Tuesday, October 11, 2011

Radiation boost for artificial joints

 A blast of gamma radiation could toughen up plastic prosthetic joints to make them strong enough to last for years, according to researchers in China writing in the current issue of the International Journal of Biomedical Engineering and Technology.

Whole joint replacement, such as hip and knee replacement, commonly use stainless steel, titanium alloys or ceramics to replace the damaged or diseased bone of the joint. Non-stick polymer or nylon is usually used to coat the artificial joint to simulate the cartilage. However, none of these materials are ideal as they produce debris within the body as the joint is used, which leads to inflammation, pain and other problems.

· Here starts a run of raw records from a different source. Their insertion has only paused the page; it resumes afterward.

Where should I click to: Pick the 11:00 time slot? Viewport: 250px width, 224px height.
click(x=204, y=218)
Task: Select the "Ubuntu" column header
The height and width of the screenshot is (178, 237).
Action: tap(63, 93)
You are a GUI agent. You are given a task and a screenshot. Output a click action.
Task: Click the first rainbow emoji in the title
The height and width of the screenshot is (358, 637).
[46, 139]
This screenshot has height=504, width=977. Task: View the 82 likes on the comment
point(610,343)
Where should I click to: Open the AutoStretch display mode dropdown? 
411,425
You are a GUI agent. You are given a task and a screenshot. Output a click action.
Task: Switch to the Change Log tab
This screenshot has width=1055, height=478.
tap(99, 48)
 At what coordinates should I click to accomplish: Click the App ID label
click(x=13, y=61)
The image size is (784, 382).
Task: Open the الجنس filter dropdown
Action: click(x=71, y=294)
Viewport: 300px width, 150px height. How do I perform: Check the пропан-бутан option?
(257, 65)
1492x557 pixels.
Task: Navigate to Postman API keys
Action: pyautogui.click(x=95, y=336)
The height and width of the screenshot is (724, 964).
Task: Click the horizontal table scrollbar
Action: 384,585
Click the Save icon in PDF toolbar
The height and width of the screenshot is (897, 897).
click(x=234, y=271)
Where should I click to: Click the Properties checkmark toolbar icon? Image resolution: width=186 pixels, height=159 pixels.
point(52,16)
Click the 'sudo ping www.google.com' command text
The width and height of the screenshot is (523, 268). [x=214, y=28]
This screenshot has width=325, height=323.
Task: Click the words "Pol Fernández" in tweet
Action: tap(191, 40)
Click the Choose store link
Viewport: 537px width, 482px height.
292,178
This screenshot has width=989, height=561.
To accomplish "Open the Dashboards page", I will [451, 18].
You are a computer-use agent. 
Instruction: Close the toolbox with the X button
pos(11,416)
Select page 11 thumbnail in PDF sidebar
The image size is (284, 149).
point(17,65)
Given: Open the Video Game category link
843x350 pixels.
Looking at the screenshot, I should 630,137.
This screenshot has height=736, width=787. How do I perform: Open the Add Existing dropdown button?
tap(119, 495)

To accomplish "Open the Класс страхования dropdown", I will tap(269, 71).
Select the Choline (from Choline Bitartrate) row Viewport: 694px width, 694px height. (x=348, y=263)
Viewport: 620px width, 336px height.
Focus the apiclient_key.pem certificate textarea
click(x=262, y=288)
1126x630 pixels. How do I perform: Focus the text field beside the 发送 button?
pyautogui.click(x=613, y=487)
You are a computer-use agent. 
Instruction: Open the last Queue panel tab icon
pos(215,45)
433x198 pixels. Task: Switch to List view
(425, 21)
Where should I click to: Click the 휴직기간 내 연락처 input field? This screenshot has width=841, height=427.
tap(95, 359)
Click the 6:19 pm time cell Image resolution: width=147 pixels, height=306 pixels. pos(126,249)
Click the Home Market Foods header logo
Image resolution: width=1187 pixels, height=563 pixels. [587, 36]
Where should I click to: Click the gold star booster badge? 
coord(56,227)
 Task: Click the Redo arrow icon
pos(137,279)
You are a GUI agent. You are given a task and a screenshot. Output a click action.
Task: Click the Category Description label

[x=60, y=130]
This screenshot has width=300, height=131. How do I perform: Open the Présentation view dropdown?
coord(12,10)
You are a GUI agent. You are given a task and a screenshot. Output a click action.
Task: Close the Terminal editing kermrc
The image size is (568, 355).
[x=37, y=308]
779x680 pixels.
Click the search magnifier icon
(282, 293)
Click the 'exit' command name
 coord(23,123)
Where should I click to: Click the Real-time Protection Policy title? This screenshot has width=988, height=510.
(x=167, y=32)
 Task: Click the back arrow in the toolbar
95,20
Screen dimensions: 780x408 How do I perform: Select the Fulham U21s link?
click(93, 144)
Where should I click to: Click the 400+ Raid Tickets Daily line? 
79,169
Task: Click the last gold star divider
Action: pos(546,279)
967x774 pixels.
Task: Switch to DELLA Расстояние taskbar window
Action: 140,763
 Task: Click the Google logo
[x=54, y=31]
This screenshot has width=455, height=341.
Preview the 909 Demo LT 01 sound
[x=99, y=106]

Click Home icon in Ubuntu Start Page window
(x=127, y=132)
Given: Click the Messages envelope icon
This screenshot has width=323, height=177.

Now, Maoquan Xue of the Changzhou Institute of Light Industry Technology, has investigated the effect of adding ceramic particles and fibers to two experimental materials for coating prosthetic joints, UHMWPE (ultra-high-molecular-weight polyethylene) and PEEK (polyether ether ketone). Alone neither UHMWPE nor PEEK is suitable as a prosthetic cartilage materials because both crack and fracture with the kind of everyday stresses that a hip or knee joint would exert on them. The problem is that the long polymer chains within the material can readily propagate applied forces causing tiny fractures to grow quickly and the material to fail.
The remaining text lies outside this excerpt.